Omacetaxine mepesuccinate (OMX), formerly known as homoharringtonine, is a protein translation inhibitor approved for use in human chronic myeloid leukemia. Recent studies suggest that OMX may be effective against other cancer types, and may be successful against protein targets that are otherwise difficult to inhibit by reducing their translation rates. Using canine, human, and mouse osteosarcoma (OS) cell lines, we investigated the antineoplastic effects of OMX against OS by evaluating growth inhibition, migration and invasion, apoptosis, expression of c-Myc, changes in gene expression, and in vivo efficacy.
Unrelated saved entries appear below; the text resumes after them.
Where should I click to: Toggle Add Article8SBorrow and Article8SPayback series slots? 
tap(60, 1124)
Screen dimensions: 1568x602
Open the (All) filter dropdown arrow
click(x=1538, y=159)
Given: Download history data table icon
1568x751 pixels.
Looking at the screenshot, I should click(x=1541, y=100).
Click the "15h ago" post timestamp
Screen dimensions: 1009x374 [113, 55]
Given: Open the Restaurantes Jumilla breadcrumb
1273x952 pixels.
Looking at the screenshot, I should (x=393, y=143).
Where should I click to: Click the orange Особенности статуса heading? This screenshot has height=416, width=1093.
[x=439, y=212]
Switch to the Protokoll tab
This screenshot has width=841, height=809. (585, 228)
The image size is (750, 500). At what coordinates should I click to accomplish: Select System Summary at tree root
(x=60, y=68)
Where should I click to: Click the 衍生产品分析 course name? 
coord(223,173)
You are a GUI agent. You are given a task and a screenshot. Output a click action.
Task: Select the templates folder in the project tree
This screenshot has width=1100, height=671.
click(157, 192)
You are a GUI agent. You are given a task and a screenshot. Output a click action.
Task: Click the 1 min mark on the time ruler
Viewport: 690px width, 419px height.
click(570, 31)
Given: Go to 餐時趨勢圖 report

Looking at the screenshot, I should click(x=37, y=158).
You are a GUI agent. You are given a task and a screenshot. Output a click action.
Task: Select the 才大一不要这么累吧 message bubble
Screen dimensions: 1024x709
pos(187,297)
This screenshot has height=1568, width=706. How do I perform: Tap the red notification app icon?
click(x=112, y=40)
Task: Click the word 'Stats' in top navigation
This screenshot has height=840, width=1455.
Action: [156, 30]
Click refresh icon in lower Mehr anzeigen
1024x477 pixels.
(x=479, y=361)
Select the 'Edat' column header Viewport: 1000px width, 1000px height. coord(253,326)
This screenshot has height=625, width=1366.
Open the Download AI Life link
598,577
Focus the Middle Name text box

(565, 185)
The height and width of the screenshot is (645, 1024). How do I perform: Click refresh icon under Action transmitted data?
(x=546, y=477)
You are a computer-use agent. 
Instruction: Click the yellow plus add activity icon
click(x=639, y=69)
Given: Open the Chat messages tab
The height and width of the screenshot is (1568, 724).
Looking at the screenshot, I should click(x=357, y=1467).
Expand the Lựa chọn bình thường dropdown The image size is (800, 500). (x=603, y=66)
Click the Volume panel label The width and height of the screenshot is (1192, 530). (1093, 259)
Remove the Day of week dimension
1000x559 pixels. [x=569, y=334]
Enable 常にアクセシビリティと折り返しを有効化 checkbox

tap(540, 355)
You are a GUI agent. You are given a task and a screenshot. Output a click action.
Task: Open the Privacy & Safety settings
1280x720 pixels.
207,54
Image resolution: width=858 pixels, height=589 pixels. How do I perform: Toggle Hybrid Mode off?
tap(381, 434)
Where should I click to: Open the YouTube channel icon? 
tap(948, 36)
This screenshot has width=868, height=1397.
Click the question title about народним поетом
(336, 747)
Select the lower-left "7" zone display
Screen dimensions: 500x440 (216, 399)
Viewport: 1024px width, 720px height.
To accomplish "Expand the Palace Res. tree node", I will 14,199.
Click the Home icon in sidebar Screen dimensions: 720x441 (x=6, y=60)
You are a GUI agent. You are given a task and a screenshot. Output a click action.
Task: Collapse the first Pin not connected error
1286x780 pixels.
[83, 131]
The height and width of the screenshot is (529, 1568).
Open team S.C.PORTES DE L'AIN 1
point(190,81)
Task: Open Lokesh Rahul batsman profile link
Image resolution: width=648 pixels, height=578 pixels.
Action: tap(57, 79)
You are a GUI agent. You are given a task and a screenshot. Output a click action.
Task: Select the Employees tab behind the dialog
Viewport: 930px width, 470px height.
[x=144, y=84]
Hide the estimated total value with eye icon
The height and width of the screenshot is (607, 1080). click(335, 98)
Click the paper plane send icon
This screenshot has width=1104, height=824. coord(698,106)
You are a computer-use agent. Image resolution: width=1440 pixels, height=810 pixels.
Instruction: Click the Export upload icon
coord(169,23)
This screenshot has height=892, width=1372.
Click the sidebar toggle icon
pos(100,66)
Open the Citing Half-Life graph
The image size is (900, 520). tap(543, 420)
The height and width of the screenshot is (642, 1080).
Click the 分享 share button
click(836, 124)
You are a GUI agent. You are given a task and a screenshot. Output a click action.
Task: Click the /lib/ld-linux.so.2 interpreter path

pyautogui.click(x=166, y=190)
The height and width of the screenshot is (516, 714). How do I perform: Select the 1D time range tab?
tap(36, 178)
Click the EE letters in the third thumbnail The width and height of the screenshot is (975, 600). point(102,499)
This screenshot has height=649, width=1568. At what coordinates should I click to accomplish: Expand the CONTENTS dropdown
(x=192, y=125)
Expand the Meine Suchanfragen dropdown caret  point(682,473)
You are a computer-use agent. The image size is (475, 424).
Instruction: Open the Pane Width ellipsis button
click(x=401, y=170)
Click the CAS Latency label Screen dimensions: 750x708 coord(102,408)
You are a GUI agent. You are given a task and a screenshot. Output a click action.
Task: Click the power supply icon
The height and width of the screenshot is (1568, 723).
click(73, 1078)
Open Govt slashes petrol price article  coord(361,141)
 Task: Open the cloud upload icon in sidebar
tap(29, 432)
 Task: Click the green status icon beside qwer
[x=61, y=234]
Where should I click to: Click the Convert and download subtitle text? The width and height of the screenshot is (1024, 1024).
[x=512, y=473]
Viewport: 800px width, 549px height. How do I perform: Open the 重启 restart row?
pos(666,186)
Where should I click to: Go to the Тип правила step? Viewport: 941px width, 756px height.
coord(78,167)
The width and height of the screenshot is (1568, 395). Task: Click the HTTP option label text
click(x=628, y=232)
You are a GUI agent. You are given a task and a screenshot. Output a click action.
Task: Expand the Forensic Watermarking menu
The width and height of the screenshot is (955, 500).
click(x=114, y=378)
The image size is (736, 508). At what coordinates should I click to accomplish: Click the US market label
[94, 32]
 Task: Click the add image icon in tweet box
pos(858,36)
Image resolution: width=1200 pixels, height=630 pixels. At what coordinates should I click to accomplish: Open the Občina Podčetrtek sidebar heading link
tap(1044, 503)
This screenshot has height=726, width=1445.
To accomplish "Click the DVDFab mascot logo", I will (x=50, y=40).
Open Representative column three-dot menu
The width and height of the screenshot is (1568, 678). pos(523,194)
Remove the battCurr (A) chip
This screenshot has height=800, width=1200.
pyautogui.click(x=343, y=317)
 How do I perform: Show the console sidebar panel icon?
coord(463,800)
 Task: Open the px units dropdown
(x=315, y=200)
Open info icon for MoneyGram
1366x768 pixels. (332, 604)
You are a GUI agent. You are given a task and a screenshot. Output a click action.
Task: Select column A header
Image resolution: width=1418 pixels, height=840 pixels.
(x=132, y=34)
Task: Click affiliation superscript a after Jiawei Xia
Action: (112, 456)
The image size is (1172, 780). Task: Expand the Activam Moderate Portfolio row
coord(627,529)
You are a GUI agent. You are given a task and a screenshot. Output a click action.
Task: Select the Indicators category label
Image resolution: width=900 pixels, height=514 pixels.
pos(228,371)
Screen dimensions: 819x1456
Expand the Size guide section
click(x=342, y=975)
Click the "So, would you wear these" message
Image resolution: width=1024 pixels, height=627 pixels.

OMX induced dose-dependent growth inhibition and apoptosis of OS cells with IC50 values in the low nanomolar range. OMX also reduced migration and Matrigel invasion. Strikingly, levels of c-Myc protein were reduced in most canine, human, and mouse OS cell lines after OMX exposure, and Myc target RNA transcripts were also reduced with treatment. OMX significantly inhibited tumor growth in and metastasis in two separate orthotopic mouse OS models. OMX is a promising candidate for treatment of OS in both dogs and humans, and potentially other c-Myc-driven cancers. Overall design: RNA-seq profiling of DLM8 and Gracie cells with 6 hours of 50 nM omacetaxine exposure and untreated control cells.